(Job):
Retype the lines below without changing a single character.

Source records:
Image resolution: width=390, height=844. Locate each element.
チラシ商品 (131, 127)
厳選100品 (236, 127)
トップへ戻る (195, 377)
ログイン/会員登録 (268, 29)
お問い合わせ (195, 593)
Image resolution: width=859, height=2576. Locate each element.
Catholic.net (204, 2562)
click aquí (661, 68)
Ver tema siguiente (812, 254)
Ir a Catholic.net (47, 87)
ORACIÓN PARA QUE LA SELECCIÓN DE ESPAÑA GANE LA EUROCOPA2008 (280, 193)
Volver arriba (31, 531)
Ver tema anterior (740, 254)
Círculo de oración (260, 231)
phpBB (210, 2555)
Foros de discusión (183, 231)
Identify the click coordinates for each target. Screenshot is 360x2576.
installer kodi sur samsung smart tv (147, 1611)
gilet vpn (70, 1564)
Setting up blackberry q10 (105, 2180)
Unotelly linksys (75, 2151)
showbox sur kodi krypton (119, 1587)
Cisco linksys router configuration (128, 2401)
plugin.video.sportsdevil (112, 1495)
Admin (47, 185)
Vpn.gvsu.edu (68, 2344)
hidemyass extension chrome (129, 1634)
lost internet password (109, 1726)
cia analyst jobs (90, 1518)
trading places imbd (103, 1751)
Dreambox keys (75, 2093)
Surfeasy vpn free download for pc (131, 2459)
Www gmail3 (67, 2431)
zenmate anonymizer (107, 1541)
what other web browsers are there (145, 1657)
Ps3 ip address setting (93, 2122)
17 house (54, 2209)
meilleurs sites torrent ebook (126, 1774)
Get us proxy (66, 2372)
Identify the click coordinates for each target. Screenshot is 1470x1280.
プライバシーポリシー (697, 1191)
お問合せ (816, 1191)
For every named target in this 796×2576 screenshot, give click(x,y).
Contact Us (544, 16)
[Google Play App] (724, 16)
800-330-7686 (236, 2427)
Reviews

(Full output):
Image resolution: width=390, height=844. Locate each element.
チラシ商品 (131, 127)
厳選100品 (236, 127)
トップへ戻る (195, 377)
ログイン/会員登録 (268, 29)
お問い合わせ (195, 593)
Image resolution: width=859, height=2576. Locate each element.
Catholic.net (204, 2562)
click aquí (661, 68)
Ver tema siguiente (812, 254)
Ir a Catholic.net (47, 87)
ORACIÓN PARA QUE LA SELECCIÓN DE ESPAÑA GANE LA EUROCOPA2008 (280, 193)
Volver arriba (31, 531)
Ver tema anterior (740, 254)
Círculo de oración (260, 231)
phpBB (210, 2555)
Foros de discusión (183, 231)
Identify the click coordinates for each target. Screenshot is 360x2576.
installer kodi sur samsung smart tv (147, 1611)
gilet vpn (70, 1564)
Setting up blackberry q10 (105, 2180)
Unotelly linksys (75, 2151)
showbox sur kodi krypton (119, 1587)
Cisco linksys router configuration (128, 2401)
plugin.video.sportsdevil (112, 1495)
Admin (47, 185)
Vpn.gvsu.edu (68, 2344)
hidemyass extension chrome (129, 1634)
lost internet password (109, 1726)
cia analyst jobs (90, 1518)
trading places imbd (103, 1751)
Dreambox keys (75, 2093)
Surfeasy vpn free download for pc (131, 2459)
Www gmail3 (67, 2431)
zenmate anonymizer (107, 1541)
what other web browsers are there (145, 1657)
Ps3 ip address setting (93, 2122)
17 house (54, 2209)
meilleurs sites torrent ebook (126, 1774)
Get us proxy (66, 2372)
Identify the click coordinates for each target. Screenshot is 1470x1280.
プライバシーポリシー (697, 1191)
お問合せ (816, 1191)
For every named target in this 796×2576 screenshot, give click(x,y).
Contact Us (544, 16)
[Google Play App] (724, 16)
800-330-7686 (236, 2427)
Reviews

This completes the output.